Fear becomes a burden that every soldier carries, because it is inevitable on the battlefield:  “They carried their reputations. They carried the soldier’s greatest fear, which was the fear of blushing. Men killed, and died, because they were embarrassed not to” (O’Brien 20). Soldiers value false pretensions over possible loss of dignity, because hiding behind an image is easier than admitting weakness. Conforming to the norm is their duty, and revealing fear would be a soldier’s first casualty. So instead they wrestle with it in silence, and save face for the sake of society. It is a truth that is smothered by lies.
Fear, however, is also inevitable off the battlefield. As the narrator, Tim O’ Brien, epitomizes soon after he finds out he has been unknowingly drafted for the Vietnam War: “What would you do? Would you jump? Would you feel pity for yourself? Would you think about your family and your childhood and your dreams and all you're leaving behind? Would it hurt? Would it feel like dying? Would you cry, as I did?” (O’Brien 54). These are questions asked amongst the shadows of the unknown. They are the truths that nobody wants to ask, and they are the apprehensions of the innocent. War has gotten greedy and turned Tim O’ Brien’s life upside down. He had already envisioned his future ambitions, and war was not part of his plan. It veers him off course, and forces him to think about life and death in a way he never has before. Tim O’ Brien has to let go of his childhood, his morals, and perhaps the person he thought he knew, and that is what scares him the most.
Flash-forward, the war has ended, but Norman Bowker’s has not. Norman Bowker is a soldier, who has trouble making the transition from war to everyday life. He drives around in endless circles in hopes of gaining insight, but he can’t find his emotional truth, as Tim O’ Brien describes: “He wished he could've explained some of this. How he had been braver than he ever thought possible, but how he had not been so brave as he wanted to be. The distinction was important.” (O’Brien 147). Norman Bowker holds himself accountable for his friend Kiowa’s death, because he wasn’t able to save him.
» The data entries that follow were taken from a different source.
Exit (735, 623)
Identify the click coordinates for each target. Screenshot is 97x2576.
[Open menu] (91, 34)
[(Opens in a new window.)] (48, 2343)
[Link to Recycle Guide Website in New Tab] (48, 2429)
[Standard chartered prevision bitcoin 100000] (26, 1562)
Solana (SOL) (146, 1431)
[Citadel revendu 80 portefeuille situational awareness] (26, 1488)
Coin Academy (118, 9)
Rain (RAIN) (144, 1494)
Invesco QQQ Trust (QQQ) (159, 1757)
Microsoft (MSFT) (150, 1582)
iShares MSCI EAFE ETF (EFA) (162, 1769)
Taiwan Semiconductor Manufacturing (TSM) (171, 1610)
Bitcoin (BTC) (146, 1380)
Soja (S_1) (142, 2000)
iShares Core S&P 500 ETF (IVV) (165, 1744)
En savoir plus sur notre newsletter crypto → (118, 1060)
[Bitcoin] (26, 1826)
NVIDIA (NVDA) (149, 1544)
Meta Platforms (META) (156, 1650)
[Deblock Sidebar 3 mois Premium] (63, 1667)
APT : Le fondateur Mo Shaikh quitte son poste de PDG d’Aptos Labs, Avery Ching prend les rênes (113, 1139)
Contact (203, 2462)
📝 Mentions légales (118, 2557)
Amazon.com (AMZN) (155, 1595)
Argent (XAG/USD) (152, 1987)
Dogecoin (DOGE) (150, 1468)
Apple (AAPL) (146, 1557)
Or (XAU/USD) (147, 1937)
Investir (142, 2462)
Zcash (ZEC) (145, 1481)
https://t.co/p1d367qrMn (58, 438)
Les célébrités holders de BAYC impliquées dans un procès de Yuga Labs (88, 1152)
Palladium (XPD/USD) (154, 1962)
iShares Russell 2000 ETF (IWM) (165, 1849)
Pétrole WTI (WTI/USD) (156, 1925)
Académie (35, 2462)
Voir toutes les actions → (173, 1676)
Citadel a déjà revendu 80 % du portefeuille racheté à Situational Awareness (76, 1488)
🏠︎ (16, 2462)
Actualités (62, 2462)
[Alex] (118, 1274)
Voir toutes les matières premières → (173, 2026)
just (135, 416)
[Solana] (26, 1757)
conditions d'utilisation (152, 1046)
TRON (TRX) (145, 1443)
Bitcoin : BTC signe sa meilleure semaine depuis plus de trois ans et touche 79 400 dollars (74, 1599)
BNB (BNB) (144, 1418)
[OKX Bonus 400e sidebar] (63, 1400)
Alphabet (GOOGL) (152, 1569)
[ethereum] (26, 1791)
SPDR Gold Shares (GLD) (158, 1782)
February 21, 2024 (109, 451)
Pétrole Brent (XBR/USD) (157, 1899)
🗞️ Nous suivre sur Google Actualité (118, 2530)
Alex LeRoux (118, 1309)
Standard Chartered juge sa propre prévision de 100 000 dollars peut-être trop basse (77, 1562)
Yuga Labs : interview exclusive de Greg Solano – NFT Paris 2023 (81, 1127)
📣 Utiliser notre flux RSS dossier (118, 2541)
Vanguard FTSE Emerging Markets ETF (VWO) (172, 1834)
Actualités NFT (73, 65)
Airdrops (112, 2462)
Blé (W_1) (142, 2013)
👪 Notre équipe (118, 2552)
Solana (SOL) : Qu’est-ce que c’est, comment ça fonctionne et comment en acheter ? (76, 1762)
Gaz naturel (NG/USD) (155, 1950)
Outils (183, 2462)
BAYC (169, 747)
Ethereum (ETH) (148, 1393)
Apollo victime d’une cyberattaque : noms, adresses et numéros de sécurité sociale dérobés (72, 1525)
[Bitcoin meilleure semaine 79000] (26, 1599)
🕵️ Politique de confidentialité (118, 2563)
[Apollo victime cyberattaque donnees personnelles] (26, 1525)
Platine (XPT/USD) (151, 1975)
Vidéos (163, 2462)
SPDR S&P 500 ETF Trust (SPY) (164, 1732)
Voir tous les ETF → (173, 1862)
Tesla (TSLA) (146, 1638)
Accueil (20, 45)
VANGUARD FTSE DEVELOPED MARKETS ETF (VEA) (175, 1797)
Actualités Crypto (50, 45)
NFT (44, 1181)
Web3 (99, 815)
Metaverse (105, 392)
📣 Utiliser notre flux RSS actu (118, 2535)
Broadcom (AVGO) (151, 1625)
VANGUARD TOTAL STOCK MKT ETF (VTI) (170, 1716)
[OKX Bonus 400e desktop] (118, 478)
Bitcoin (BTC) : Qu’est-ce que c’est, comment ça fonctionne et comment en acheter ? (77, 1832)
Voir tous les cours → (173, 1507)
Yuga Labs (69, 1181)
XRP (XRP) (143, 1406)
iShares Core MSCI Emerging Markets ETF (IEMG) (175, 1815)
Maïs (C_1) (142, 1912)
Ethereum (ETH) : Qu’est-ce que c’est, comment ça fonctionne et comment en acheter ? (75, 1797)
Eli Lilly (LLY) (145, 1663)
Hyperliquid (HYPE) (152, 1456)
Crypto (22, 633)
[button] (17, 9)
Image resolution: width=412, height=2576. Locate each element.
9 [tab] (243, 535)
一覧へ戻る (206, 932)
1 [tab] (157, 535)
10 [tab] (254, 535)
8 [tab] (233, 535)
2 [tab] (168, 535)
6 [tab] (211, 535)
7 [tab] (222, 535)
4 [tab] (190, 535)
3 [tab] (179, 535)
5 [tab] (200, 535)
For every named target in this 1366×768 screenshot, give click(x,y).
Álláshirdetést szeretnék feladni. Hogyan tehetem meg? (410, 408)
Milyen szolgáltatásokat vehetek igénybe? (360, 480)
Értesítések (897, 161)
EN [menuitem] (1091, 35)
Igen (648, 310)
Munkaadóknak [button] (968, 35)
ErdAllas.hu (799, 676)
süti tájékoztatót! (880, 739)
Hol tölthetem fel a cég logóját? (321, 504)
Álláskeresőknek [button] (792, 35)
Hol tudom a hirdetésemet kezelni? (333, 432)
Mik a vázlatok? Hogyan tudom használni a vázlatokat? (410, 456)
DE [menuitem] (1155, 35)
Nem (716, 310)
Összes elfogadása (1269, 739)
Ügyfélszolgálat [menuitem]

He is not able to make peace with himself, because peace has become an elusive concept. War has changed Norman Bowker’s definition of what it means to be brave, and in some ways, what it means to be afraid. Being afraid is simply when he hasn’t been able to be brave, and that is one truth he fears he can never change.
Fear comes in many forms. It is the thing that the soldiers’ carry masked under everything else. It is the thing that the soldiers carry when questions become too much. Most of all, though, fear is the thing that soldiers carry when they don’t know how else to admit the painfully honest truth, which is harder to hold then a lie.


The author's comments:

This is an essay I wrote based on Tim O' Brien's The Things They Carried. It discusses fear, an emotion that lives in the lives of the soldiers in the book.